(Dataset items)
..........

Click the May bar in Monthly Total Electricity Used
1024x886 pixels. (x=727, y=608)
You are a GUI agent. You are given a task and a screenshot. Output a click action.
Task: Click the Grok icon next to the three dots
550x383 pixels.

..........

Write every record above out again exactly as it stands.

Task result
Click the May bar in Monthly Total Electricity Used
1024x886 pixels. (x=727, y=608)
You are a GUI agent. You are given a task and a screenshot. Output a click action.
Task: Click the Grok icon next to the three dots
550x383 pixels.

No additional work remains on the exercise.